PyTorch Recurrent Networks

Recurrent Neural Networks (RNNs) are a powerful class of neural networks designed to work with sequential data. In Natural Language Processing (NLP), these networks are fundamental because text is inherently sequential - the meaning of a word depends on the words that come before it. In this tutorial, we'll explore how to implement and use RNNs in PyTorch for various NLP tasks.

Introduction to Recurrent Neural Networks

Unlike feedforward neural networks, RNNs have connections that feed back into the network, allowing them to maintain an internal memory of previous inputs. This makes them particularly well-suited for tasks involving sequential data such as:

Text generation
Machine translation
Speech recognition
Sentiment analysis
Named entity recognition

Why Regular Neural Networks Fall Short for Sequential Data

Standard neural networks process each input independently, with no memory of previous inputs. For language tasks, this is problematic:

"The cat sat on the mat."

To understand what "it" refers to in "it sat on the mat," we need to remember that "the cat" came earlier in the sequence. RNNs solve this by maintaining a hidden state that carries information from previous steps.

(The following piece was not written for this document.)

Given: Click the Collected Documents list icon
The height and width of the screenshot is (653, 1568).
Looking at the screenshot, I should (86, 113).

Basic RNN Structure in PyTorch

PyTorch provides built-in modules for creating recurrent networks. Let's start with the basic RNN module:

import torch
import torch.nn as nn

# Parameters
input_size = 10  # Size of input features (e.g., vocabulary size or embedding dimension)
hidden_size = 20  # Size of hidden state
num_layers = 1   # Number of recurrent layers
batch_size = 3   # Number of sequences processed in parallel
seq_length = 5   # Length of input sequences

# Create an RNN
rnn = nn.RNN(input_size=input_size, 
             hidden_size=hidden_size, 
             num_layers=num_layers, 
             batch_first=True)  # batch comes first in input dimensions

# Create example input (batch_size, seq_length, input_size)
x = torch.randn(batch_size, seq_length, input_size)

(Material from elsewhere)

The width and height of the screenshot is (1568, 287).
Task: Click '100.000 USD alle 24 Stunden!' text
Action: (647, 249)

# Initialize hidden state (num_layers, batch_size, hidden_size)
h0 = torch.zeros(num_layers, batch_size, hidden_size)

# Forward pass
output, hn = rnn(x, h0)

print(f"Output shape: {output.shape}")  # Should be (batch_size, seq_length, hidden_size)
print(f"Hidden state shape: {hn.shape}")  # Should be (num_layers, batch_size, hidden_size)

Output:

Output shape: torch.Size([3, 5, 20])
Hidden state shape: torch.Size([1, 3, 20])

In this example:

output contains the output from the RNN for each time step
hn is the final hidden state

Limitations of Simple RNNs and Better Alternatives

Basic RNNs suffer from two significant problems:

Vanishing gradient problem: Gradients can become too small during backpropagation, preventing the network from learning long-term dependencies
Exploding gradient problem: Gradients can become extremely large, causing the network to become unstable

To address these issues, more sophisticated recurrent architectures were developed:

Long Short-Term Memory (LSTM) Networks

LSTMs introduce a memory cell with gating mechanisms that control what information to remember, forget, and output:

# Create an LSTM
lstm = nn.LSTM(input_size=input_size, 
               hidden_size=hidden_size, 
               num_layers=num_layers, 
               batch_first=True)

# Forward pass requires both hidden state and cell state
h0 = torch.zeros(num_layers, batch_size, hidden_size)
c0 = torch.zeros(num_layers, batch_size, hidden_size)

# Forward pass
output, (hn, cn) = lstm(x, (h0, c0))

print(f"Output shape: {output.shape}")  # Should be (batch_size, seq_length, hidden_size)
print(f"Final hidden state shape: {hn.shape}")  # Should be (num_layers, batch_size, hidden_size)
print(f"Final cell state shape: {cn.shape}")  # Should be (num_layers, batch_size, hidden_size)

Output:

Output shape: torch.Size([3, 5, 20])
Final hidden state shape: torch.Size([1, 3, 20])
Final cell state shape: torch.Size([1, 3, 20])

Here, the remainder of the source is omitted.